GIVEN PASSAGE >>
Reverse Odd Levels of Binary Tree

2415. Reverse Odd Levels of Binary Tree

Difficulty: Medium

Topics: Tree, Depth-First Search, Breadth-First Search, Binary Tree

Given the root of a perfect binary tree, reverse the node values at each odd level of the tree.

• For example, suppose the node values at level 3 are [2,1,3,4,7,11,29,18], then it should become [18,29,11,7,4,3,1,2].

Return the root of the reversed tree.

A binary tree is perfect if all parent nodes have two children and all leaves are on the same level.

The level of a node is the number of edges along the path between it and the root node.

Example 1:

• Input: root = [2,3,5,8,13,21,34]
• Output: [2,5,3,8,13,21,34]
• Explanation:
  • The tree has only one odd level.
  • The nodes at level 1 are 3, 5 respectively, which are reversed and become 5, 3.

Example 2:

• Input: root = [7,13,11]
• Output: [7,11,13]
• Explanation:
  • The nodes at level 1 are 13, 11, which are reversed and become 11, 13.

Example 3:

• Input: root = [0,1,2,0,0,0,0,1,1,1,1,2,2,2,2]
• Output: [0,2,1,0,0,0,0,2,2,2,2,1,1,1,1]
• Explanation:
  • The odd levels have non-zero values.
  • The nodes at level 1 were 1, 2, and are 2, 1 after the reversal.
  • The nodes at level 3 were 1, 1, 1, 1, 2, 2, 2, 2, and are 2, 2, 2, 2, 1, 1, 1, 1 after the reversal.

Constraints:

• The number of nodes in the tree is in the range [1, 2¹⁴].
• 0 <= Node.val <= 10⁵
• root is a perfect binary tree.

Hint:

1. Try to solve recursively for each level independently.
2. While performing a depth-first search, pass the left and right nodes (which should be paired) to the next level. If the current level is odd, then reverse their values, or else recursively move to the next level.

Solution:

We need to perform a depth-first traversal on the binary tree. The task is to reverse the node values at odd levels. A perfect binary tree means all non-leaf nodes have two children, and all leaf nodes are at the same level.

We will use a DFS (Depth-First Search) approach, and on each odd level, we will reverse the node values. Below is the solution that accomplishes this.

Key Points:

• The tree is perfect, meaning it is completely balanced, and all leaf nodes are at the same level.
• Only nodes at odd levels need to be reversed. Odd levels are indexed starting from level 1 (1st, 3rd, 5th, etc.).
• A DFS can be used to traverse the tree and identify the levels of nodes. When we encounter an odd level, we swap the values of the nodes at that level.
• At each level, we traverse two child nodes: the left child and right child.

Approach:

1. Perform a depth-first traversal of the tree.
2. For each pair of nodes at the current level:
   • If the level is odd, swap the node values.
3. Recursively process the left and right children of the current node, passing the updated level information.
4. Return the root node after processing the entire tree.

Plan:

1. Start from the root node.

AVAILABLE DATA >>
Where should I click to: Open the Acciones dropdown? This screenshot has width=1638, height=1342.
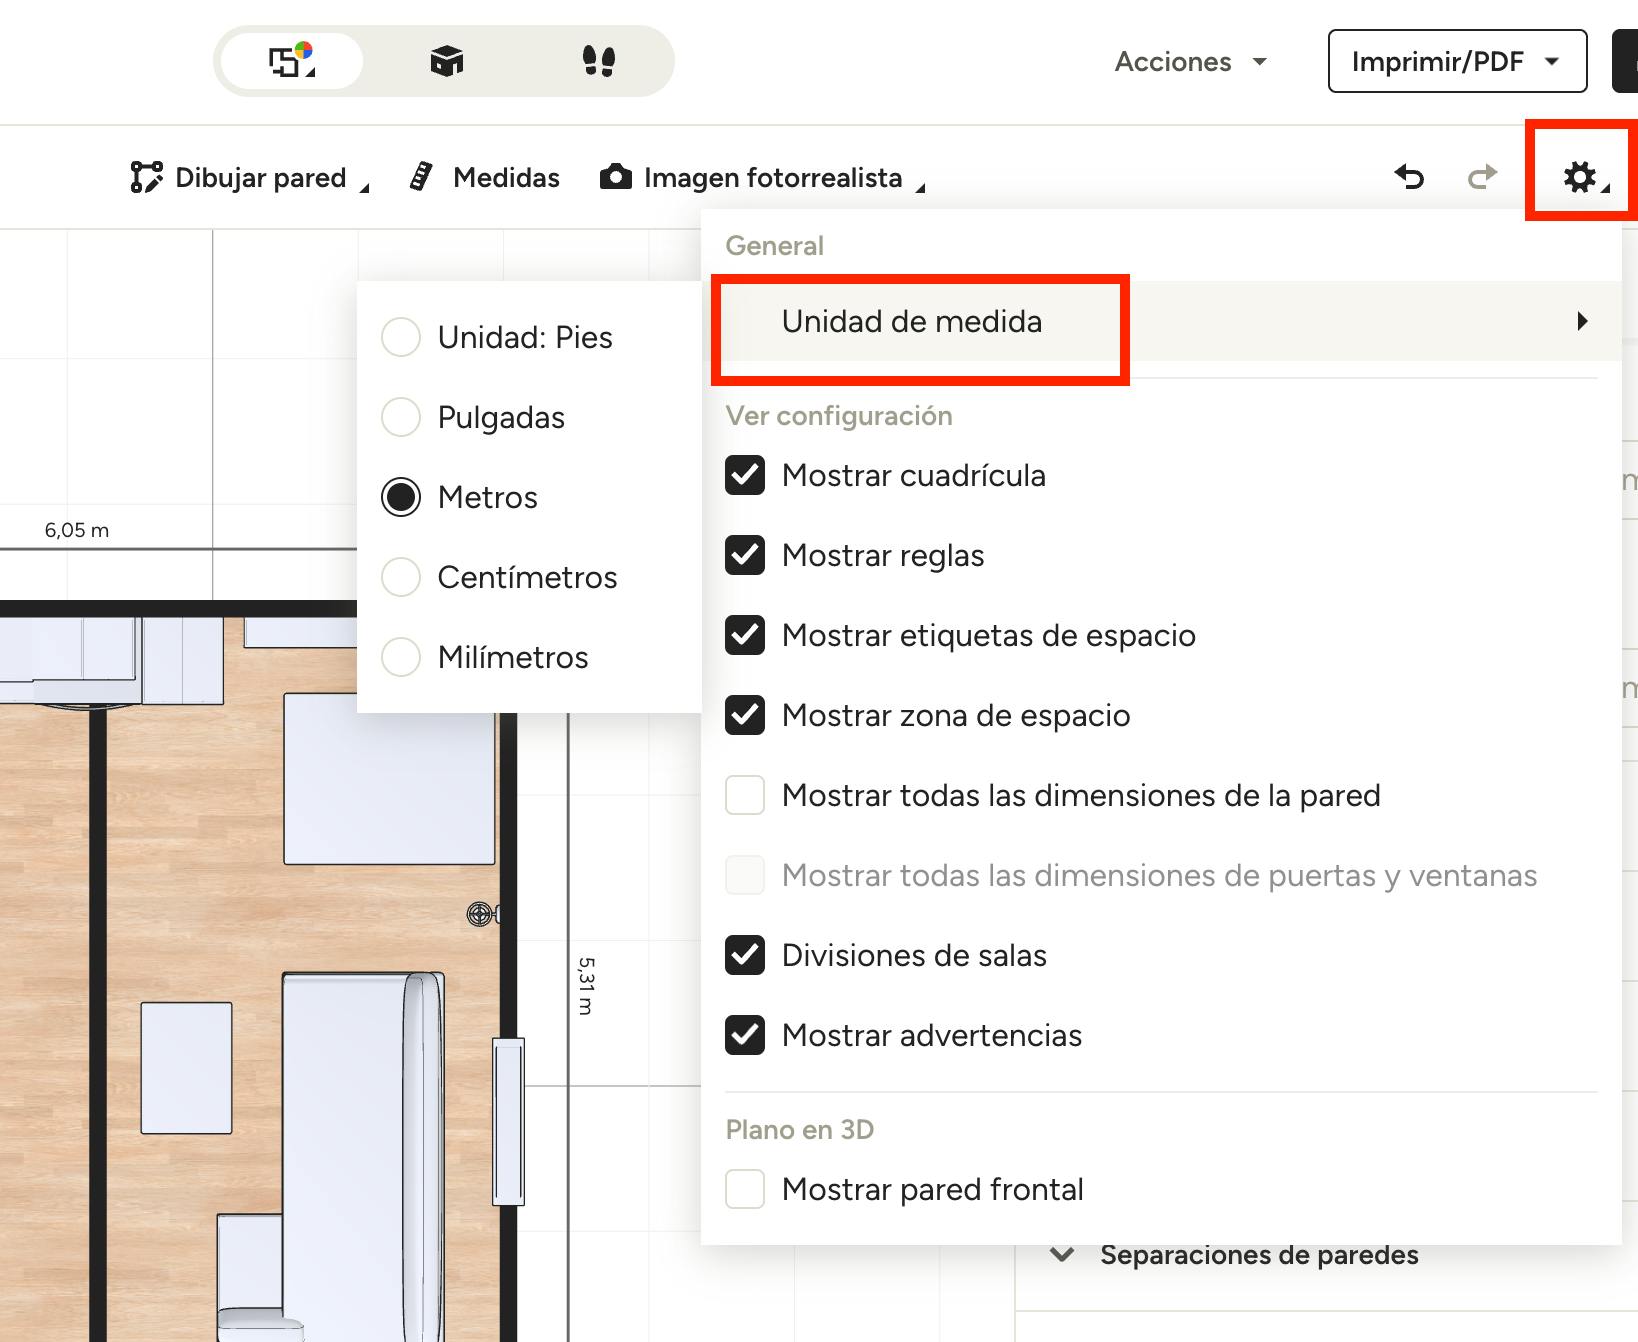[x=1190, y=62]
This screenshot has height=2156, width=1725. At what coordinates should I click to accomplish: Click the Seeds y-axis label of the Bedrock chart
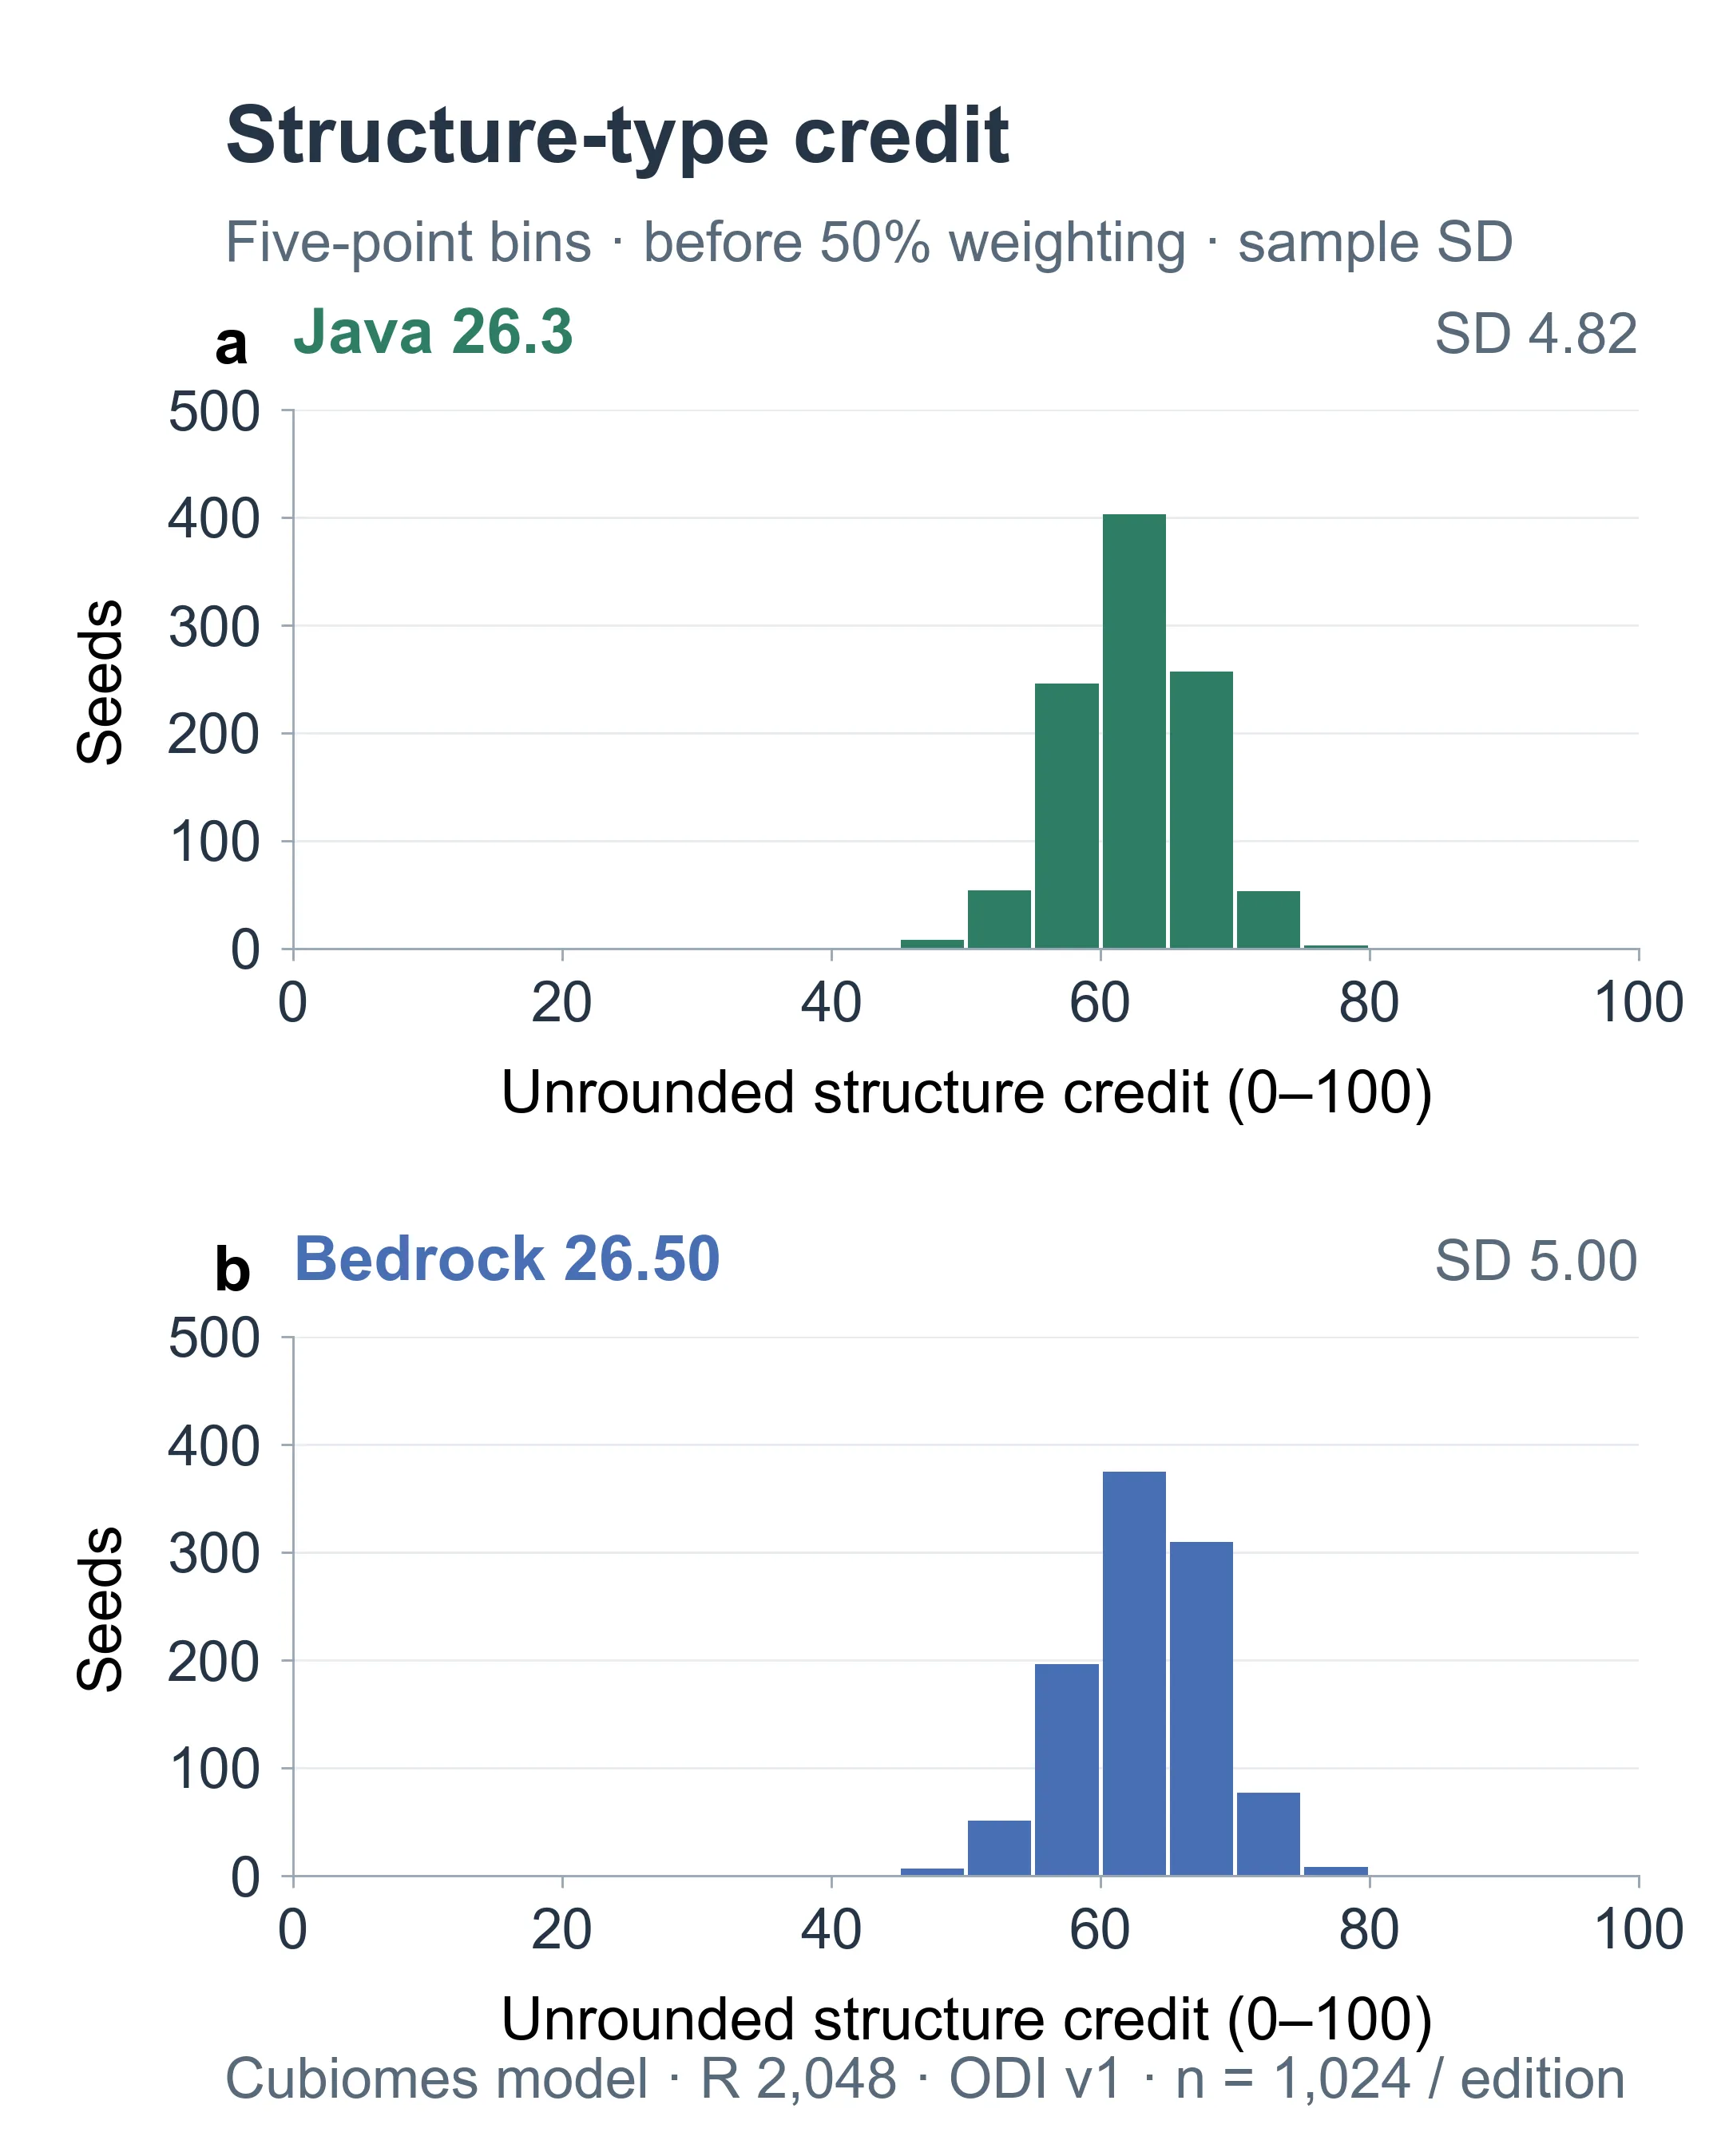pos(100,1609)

REQUIRED TASK A >> List every topic the binary tree problem names on its Topics line.
REQUIRED TASK B >> Continue the write-up on reversing odd levels of a binary tree, picking up right after its last plan step.

RIGHT ANSWER A >> Tree, Depth-First Search, Breadth-First Search, Binary Tree

RIGHT ANSWER B >>
2. Use a recursive function dfs to traverse the tree and reverse node values at odd levels.
3. Keep track of the current level to identify odd levels.
4. Swap values at odd levels and continue the DFS traversal for the children.
5. Return the root after processing.

Solution Steps:

1. Define a recursive function dfs($left, $right, $isOddLevel):
   • left: Left child node.
   • right: Right child node.
   • isOddLevel: Boolean indicating whether the current level is odd.
2. Check if left is null. If it is, return, as there are no further nodes to process.
3. If isOddLevel is true, swap the values of left and right nodes.
4. Recursively call the dfs function for:
   • Left child of left and right child of right (next level).
   • Right child of left and left child of right (next level).
5. Start the recursion with dfs($root->left, $root->right, true) and return the root.

Let's implement this solution in PHP: 2415. Reverse Odd Levels of Binary Tree


<?php
class TreeNode {
    public $val = 0;
    public $left = null;
    public $right = null;

    public function __construct($val = 0, $left = null, $right = null) {
        $this->val = $val;
        $this->left = $left;
        $this->right = $right;
    }
}

class Solution {
    /**
     * @param TreeNode $root
     * @return TreeNode
     */
    public function reverseOddLevels($root) {
       ...
       ...
       ...
       /**
        * go to ./solution.php
        */
    }

    /**
     * Helper function to perform DFS
     *
     * @param $left
     * @param $right
     * @param $isOddLevel
     * @return void
     */
    private function dfs($left, $right, $isOddLevel) {
       ...
       ...
       ...
       /**
        * go to ./solution.php
        */
    }
}

// Example usage:
$root = new TreeNode(2);
$root->left = new TreeNode(3);
$root->right = new TreeNode(5);
$root->left->left = new TreeNode(8);
$root->left->right = new TreeNode(13);
$root->right->left = new TreeNode(21);
$root->right->right = new TreeNode(34);

$solution = new Solution();
$reversedRoot = $solution->reverseOddLevels($root);

// Function to print the tree for testing
function printTree($root) {
    if ($root === null) {
        return;
    }
    echo $root->val . " ";
    printTree($root->left);
    printTree($root->right);
}

printTree($reversedRoot); // Output: 2 5 3 8 13 21 34
?>

Explanation:

1. TreeNode Class: Represents the structure of a binary tree node, which has a value (val), and two children (left, right).
2. reverseOddLevels Function: Initiates the DFS with the left and right child of the root node and starts at level 1 (odd level).
3. dfs Function:
   • Takes in two nodes (left and right) and a boolean isOddLevel to determine if the current level is odd.
   • If the current level is odd, the values of left and right are swapped.
   • Recursively calls itself for the next level, alternating the isOddLevel value (true becomes false and vice versa).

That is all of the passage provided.